No one, who has not travelled abroad unknown and depending for all society upon written introductions, can form any idea of the utter inadequacy of the ordinary letter of introduction. When I first announced my intention of several years' travel in Europe, I accepted the generously offered letters of friends and acquaintances, and, in some instances, of kind persons who were almost total strangers to me, careless of the wording of these letters and only grateful for the goodness of heart they evinced.

In one instance, a man who had lived in Berlin sent me a dozen of his visiting-cards, on the reverse side of which were written the names of his German friends and under them the scanty words, "Introducing Miss So-and-So." He took pains also to call upon me several times, and to ask as a special favour that I would present these letters. Forgetful of the fact that his German acquaintances would have no idea who I was, that there was no explanation upon the card, and without thinking that he would not take the trouble to write letters of explanation beforehand, I presented these twelve cards without the least reluctance, simply because I had given my word. Out of the twelve, ten returned my calls and we discussed nothing more important than the weather. We knew nothing of each other except our names, and all of these I dare say were mispronounced. Two out of the twelve entertained me at dinner, and three years afterward, when I returned to America, I received a letter of the sincerest apology from one, saying that she had learned more of me through the ambassador, and reproaching me for not having volunteered information about myself, which might have led at least to conversation of a more intimate nature.

I was armed at that time with many of these visiting-cards of introduction, and after this instance I filed them with great care in the waste-basket. I then examined my other letters. It is idle to describe to those who have never depended upon such documents in foreign countries the inadequacy of half of them. In spite of the kindest intentions, they were really worthless.
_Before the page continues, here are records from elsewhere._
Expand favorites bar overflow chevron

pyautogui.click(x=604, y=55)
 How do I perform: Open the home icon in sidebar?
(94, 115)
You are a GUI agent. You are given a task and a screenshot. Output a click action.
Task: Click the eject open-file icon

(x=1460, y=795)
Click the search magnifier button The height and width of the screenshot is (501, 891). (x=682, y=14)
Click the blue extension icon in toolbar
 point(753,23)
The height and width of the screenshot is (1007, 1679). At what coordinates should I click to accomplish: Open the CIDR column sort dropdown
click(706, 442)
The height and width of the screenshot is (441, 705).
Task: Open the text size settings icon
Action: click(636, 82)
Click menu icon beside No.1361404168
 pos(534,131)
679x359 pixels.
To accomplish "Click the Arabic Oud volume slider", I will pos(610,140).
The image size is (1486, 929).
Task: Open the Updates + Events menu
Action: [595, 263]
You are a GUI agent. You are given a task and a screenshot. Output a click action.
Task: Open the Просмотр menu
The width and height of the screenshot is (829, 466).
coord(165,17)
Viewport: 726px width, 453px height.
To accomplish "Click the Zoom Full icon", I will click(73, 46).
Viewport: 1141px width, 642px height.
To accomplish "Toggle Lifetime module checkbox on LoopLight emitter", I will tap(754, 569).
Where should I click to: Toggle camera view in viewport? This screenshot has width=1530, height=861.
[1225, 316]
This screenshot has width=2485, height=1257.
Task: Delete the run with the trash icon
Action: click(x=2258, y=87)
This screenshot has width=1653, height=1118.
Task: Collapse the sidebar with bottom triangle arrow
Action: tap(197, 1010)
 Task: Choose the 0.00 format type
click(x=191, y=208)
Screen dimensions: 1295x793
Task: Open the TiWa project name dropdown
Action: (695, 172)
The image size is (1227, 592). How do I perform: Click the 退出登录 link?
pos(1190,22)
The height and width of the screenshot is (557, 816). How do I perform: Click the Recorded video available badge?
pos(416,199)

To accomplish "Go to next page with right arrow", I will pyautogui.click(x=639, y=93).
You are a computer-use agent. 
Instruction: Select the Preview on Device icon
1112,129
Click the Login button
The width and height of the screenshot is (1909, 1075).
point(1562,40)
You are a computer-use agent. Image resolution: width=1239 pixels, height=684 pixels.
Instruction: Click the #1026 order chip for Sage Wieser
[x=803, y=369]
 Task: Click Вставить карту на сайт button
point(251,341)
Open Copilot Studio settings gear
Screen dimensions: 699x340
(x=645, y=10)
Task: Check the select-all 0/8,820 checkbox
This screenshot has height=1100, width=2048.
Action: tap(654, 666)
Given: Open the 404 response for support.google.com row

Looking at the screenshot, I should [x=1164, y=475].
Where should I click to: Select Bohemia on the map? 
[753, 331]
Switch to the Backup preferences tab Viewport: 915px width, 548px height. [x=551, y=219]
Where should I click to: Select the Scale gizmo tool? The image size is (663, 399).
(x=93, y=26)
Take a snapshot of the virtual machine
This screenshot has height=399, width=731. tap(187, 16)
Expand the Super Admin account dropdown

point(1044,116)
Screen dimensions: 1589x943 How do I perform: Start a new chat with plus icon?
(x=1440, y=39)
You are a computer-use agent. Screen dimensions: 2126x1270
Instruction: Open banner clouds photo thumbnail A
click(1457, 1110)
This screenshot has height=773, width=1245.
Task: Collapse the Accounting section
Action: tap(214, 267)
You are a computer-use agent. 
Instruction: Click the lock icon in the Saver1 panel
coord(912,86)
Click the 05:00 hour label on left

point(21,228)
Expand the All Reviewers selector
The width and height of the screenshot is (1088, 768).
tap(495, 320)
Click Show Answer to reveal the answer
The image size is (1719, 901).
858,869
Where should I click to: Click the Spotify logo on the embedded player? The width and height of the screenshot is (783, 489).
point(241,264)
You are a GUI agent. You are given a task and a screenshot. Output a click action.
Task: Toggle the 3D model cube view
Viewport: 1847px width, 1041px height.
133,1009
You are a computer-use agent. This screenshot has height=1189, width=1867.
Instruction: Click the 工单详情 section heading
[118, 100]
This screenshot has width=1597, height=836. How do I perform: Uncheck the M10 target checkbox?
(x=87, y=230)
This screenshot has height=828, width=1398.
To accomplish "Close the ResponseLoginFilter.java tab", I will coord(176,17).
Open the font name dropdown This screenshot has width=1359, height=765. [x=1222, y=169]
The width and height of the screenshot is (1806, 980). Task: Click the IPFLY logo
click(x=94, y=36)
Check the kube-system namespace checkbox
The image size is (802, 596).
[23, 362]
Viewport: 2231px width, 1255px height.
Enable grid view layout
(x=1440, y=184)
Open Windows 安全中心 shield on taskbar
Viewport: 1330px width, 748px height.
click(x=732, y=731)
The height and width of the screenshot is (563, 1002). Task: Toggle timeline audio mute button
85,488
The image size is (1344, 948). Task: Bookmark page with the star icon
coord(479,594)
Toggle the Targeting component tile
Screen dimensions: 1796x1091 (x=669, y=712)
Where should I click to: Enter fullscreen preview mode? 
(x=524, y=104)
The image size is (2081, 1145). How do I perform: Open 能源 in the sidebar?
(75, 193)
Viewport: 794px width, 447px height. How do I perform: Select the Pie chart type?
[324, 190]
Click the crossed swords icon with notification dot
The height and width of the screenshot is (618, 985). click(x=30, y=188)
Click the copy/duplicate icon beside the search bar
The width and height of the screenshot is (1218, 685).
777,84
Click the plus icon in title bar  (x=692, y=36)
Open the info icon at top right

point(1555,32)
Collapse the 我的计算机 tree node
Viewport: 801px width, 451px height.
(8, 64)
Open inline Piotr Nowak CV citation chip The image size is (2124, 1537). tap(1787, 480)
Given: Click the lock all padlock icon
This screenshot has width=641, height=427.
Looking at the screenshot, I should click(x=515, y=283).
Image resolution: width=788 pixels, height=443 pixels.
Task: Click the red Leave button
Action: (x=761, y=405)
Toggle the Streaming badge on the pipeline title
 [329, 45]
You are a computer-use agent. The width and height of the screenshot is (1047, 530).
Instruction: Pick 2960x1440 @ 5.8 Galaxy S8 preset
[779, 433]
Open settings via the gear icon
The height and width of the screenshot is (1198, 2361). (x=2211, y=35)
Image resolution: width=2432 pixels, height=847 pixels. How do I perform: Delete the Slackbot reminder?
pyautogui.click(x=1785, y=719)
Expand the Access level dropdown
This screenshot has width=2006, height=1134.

It was only after I got to Poland and Russia, where the hospitality springs from the heart, that my introductions began to bear fruit satisfactory to a sensitive mind. It is, therefore, with feelings of the liveliest appreciation that I look back on the letter given me by Ambassador White in Berlin to Count Leo Tolstoy. A lifetime of diplomacy, added to the sincerest and most generous appreciation of what an ideal hospitality should be, have served to make this representative of the American people perfect in details of kindness, which can only be fully appreciated when one is far from home. Nothing short of the completeness and yet brevity of this letter would have served to obtain an audience with that great author, who must needs protect himself from the idle and curious, and the only drawback to my first interview with Tolstoy was the fact that I had to part company with this precious letter. It was so kind, so generous, so appreciative, that up to the time I relinquished it, I cured the worst attacks of homesickness simply by reading it over, and from the lowest depths of despair it not only brought me back my self-respect, but so exquisitely tickled my vanity that I was proud of my own acquaintance with myself.

My introduction to Princess Sophy Golitzin, in Moscow, was of such a sort that we at once received an invitation from her to meet her choicest friends, at her house the next day. When we arrived, we found some thirty or forty charming Russians in a long, handsomely furnished salon, all speaking their own language. But upon our approach, every one began speaking English, and so continued during our stay. Twice, however, little groups fell into French and German at the advent of one or two persons who spoke no English.